[Start GIVEN DATA]

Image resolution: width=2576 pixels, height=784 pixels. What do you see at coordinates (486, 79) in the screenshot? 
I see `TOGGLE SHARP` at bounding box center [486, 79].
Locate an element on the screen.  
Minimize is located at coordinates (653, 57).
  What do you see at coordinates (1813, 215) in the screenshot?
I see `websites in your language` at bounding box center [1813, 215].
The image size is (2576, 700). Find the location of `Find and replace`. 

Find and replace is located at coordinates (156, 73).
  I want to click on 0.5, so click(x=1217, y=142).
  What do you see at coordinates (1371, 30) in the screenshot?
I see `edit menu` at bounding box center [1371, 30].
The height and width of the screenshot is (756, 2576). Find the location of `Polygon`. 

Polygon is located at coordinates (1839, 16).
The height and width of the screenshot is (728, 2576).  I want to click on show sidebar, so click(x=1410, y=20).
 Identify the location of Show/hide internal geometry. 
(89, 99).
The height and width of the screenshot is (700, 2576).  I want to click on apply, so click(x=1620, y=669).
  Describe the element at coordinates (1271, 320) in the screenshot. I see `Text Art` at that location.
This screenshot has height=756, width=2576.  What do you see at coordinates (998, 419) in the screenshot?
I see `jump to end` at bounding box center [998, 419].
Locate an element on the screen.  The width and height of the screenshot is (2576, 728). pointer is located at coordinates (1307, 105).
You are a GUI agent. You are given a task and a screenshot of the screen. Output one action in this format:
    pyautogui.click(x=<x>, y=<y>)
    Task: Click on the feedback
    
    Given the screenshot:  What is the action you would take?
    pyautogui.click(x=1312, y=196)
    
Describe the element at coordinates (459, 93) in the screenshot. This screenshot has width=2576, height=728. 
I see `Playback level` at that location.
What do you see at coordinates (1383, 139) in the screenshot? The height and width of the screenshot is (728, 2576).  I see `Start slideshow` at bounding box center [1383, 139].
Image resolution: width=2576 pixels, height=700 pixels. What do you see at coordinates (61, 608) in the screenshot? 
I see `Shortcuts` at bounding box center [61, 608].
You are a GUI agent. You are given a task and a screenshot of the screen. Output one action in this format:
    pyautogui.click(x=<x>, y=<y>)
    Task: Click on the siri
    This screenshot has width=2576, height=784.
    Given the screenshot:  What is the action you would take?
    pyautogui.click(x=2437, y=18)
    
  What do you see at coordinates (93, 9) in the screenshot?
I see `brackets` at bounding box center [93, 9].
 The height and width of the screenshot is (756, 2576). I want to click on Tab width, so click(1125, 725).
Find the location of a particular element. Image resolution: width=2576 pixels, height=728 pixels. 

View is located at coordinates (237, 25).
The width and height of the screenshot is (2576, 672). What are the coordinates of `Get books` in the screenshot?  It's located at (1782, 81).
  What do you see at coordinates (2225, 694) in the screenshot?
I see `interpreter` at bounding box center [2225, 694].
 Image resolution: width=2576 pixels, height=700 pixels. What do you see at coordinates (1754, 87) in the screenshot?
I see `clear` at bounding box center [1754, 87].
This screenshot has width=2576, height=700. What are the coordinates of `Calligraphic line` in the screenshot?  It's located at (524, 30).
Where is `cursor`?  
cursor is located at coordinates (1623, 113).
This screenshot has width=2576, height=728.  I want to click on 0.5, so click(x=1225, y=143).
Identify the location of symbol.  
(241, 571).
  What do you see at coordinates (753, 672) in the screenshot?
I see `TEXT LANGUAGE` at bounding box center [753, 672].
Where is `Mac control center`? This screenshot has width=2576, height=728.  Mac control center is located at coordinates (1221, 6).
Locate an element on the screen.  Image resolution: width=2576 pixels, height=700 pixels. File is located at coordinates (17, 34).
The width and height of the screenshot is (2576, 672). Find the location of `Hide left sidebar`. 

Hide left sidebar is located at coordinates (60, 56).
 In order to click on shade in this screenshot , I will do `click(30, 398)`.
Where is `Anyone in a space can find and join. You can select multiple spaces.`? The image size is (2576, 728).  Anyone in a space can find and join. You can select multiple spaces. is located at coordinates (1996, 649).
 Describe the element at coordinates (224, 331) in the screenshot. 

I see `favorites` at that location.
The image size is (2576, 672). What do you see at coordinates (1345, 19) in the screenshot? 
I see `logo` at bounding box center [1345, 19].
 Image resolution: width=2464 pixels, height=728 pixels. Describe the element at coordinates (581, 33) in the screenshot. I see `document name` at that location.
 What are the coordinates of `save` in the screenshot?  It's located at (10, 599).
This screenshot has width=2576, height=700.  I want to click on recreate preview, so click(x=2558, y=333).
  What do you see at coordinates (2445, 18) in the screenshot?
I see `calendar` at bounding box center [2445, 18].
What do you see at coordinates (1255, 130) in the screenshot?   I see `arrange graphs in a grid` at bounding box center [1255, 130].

[End GIVEN DATA]

▶ **SET EXERCISE**: Pull out each line from the entries above that contains the word "Describe".

▶ **RESULT OF THIS TASK**:
  Describe the element at coordinates (1271, 320) in the screenshot. I see `Text Art` at that location.
Describe the element at coordinates (459, 93) in the screenshot. This screenshot has width=2576, height=728. 
 Describe the element at coordinates (224, 331) in the screenshot. 
 Image resolution: width=2464 pixels, height=728 pixels. Describe the element at coordinates (581, 33) in the screenshot. I see `document name` at that location.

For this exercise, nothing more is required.